### Work to complete
Which of the lines below contain the string "above"? Copy each one.

[Stored records]

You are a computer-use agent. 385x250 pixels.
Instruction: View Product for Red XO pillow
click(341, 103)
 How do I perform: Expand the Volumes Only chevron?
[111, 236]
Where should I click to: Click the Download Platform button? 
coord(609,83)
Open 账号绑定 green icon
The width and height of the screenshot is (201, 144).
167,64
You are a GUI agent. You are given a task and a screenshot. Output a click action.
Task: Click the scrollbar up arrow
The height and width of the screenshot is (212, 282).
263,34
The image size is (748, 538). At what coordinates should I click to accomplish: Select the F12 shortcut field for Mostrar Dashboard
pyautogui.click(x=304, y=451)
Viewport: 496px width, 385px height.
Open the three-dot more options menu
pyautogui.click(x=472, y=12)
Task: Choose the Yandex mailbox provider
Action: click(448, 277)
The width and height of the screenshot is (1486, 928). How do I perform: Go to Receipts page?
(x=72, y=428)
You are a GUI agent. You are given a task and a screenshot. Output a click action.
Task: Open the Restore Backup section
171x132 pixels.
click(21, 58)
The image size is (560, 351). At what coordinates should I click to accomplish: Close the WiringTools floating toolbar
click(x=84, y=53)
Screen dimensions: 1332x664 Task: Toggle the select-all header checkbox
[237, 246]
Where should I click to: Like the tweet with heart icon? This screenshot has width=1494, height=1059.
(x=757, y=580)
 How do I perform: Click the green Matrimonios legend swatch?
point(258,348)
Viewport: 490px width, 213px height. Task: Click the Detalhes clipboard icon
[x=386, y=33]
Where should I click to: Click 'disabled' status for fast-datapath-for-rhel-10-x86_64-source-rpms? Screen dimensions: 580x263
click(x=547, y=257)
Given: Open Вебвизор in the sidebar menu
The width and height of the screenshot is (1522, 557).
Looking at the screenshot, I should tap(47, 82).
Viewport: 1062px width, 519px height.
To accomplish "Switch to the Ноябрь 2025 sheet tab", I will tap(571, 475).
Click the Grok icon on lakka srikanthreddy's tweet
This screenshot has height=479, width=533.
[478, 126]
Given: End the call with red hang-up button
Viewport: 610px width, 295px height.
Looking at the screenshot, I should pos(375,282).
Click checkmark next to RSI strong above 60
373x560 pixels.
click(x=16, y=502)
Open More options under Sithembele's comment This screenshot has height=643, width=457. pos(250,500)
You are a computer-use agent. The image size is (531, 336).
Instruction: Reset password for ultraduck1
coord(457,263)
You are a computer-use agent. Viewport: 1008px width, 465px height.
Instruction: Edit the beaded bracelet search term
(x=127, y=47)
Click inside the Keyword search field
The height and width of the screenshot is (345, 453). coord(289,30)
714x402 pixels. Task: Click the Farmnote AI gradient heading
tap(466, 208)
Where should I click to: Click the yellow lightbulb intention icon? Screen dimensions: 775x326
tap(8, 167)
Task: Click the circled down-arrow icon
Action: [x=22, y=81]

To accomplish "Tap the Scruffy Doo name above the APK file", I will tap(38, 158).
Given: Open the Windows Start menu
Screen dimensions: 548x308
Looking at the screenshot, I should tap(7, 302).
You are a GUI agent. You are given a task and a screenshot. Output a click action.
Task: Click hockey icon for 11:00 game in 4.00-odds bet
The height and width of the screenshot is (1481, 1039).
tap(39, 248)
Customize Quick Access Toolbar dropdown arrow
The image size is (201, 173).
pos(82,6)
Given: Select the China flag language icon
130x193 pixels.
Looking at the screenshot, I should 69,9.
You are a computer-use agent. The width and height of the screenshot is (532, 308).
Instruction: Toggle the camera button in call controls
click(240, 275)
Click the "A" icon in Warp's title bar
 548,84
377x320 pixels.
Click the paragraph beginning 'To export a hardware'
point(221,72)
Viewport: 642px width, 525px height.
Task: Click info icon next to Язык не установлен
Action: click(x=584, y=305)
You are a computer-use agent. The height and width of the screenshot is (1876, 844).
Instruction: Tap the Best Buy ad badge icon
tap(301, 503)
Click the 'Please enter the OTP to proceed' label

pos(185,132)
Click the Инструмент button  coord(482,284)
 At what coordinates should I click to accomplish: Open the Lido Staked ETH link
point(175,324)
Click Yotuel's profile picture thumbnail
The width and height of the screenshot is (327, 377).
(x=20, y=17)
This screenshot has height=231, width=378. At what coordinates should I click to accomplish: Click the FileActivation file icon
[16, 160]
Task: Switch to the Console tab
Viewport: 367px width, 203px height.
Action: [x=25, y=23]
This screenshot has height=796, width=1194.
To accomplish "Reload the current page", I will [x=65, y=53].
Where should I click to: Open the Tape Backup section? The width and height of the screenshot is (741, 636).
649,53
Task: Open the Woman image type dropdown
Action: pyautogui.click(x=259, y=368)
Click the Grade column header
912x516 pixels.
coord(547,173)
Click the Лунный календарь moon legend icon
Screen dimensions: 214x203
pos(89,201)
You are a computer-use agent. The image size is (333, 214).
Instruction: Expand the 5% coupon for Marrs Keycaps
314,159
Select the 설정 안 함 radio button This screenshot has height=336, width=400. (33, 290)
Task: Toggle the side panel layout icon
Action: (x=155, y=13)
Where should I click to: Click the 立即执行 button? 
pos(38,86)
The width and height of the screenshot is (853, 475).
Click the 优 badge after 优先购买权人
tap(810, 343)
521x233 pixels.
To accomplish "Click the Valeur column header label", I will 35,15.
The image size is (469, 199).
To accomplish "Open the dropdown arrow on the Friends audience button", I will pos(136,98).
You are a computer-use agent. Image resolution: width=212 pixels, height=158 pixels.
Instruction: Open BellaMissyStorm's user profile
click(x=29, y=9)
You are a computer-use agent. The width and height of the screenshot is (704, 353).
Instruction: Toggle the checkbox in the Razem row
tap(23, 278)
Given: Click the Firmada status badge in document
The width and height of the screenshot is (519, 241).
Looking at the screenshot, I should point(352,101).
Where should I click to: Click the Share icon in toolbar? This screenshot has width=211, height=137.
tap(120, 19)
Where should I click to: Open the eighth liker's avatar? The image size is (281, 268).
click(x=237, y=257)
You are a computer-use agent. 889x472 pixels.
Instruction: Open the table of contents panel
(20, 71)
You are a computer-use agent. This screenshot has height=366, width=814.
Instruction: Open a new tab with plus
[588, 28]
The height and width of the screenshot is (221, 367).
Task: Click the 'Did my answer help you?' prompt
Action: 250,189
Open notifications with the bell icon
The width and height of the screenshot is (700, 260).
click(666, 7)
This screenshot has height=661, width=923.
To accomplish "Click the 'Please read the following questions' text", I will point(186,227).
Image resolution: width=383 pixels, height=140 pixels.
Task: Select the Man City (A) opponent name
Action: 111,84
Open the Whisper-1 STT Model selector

### Response for this exercise
Click checkmark next to RSI strong above 60
To accomplish "Tap the Scruffy Doo name above the APK file", I will tap(38, 158).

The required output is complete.